Render the entries below as a Markdown table with the columns Row and Line, one numbered row per line and blank lines omitted. Cover only the stretch from the line containing "before Under Commissioner" through the line containing "[x=429, y=432]".

→ **SUPPLIED MATERIAL**
○ ○ ○ ○ ○ ○ ○

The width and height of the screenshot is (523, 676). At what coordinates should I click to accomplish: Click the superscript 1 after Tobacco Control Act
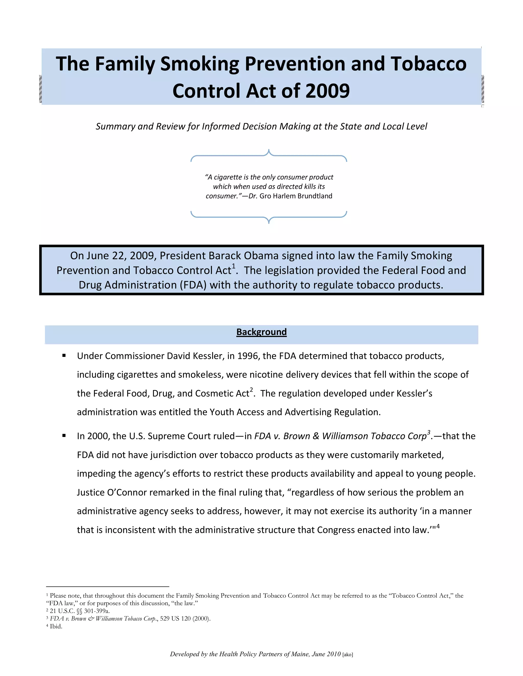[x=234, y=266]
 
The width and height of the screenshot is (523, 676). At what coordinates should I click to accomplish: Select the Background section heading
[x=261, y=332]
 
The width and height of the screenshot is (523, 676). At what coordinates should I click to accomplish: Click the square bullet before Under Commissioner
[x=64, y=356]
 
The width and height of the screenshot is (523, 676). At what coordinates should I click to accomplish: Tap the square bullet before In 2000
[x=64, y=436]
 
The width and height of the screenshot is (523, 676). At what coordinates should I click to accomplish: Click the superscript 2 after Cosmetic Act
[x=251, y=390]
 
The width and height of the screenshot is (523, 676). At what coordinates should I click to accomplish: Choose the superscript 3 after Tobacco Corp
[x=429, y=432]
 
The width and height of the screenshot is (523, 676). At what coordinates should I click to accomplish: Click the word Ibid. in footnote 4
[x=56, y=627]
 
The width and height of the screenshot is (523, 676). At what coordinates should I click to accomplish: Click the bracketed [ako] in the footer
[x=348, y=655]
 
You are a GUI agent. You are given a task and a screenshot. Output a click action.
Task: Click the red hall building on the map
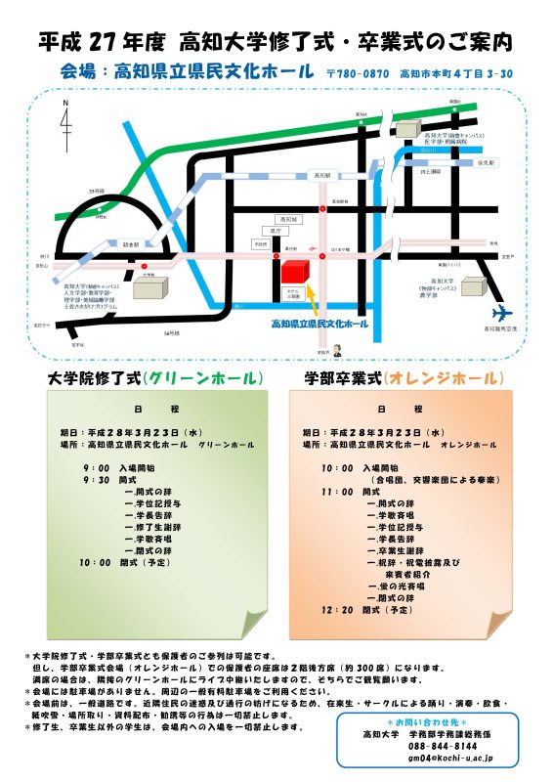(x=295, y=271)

○ ○ ○ ○ ○ ○ ○

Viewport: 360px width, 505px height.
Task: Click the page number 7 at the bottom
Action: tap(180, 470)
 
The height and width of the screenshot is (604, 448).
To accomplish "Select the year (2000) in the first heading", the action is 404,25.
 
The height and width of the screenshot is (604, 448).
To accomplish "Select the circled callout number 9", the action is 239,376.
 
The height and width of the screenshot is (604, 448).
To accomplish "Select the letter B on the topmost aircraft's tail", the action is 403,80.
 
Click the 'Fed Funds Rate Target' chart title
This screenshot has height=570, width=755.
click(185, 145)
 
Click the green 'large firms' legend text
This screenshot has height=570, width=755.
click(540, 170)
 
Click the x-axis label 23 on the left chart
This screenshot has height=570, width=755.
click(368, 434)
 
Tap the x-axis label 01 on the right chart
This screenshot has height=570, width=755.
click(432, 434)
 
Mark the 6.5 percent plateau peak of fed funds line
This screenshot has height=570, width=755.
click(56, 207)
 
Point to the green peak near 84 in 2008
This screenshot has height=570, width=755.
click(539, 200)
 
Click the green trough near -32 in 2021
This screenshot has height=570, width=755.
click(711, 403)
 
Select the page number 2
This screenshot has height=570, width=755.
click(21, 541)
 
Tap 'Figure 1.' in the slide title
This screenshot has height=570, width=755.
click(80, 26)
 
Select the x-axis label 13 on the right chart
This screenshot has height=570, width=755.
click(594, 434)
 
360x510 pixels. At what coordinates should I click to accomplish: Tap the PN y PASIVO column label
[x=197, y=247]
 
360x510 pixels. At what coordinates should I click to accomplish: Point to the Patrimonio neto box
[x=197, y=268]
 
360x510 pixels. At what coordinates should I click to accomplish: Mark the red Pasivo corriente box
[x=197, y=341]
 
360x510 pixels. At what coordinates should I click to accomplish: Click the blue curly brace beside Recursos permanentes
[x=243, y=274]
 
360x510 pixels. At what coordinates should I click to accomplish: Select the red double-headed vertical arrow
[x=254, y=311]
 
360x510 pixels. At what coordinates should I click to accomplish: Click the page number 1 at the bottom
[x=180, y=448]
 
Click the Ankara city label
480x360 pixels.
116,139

○ ○ ○ ○ ○ ○ ○

→ **RESPONSE BELOW**
| Row | Line |
|---|---|
| 1 | The width and height of the screenshot is (523, 676). At what coordinates should I click to accomplish: Click the square bullet before Under Commissioner |
| 2 | [x=64, y=356] |
| 3 | The width and height of the screenshot is (523, 676). At what coordinates should I click to accomplish: Tap the square bullet before In 2000 |
| 4 | [x=64, y=436] |
| 5 | The width and height of the screenshot is (523, 676). At what coordinates should I click to accomplish: Click the superscript 2 after Cosmetic Act |
| 6 | [x=251, y=390] |
| 7 | The width and height of the screenshot is (523, 676). At what coordinates should I click to accomplish: Choose the superscript 3 after Tobacco Corp |
| 8 | [x=429, y=432] |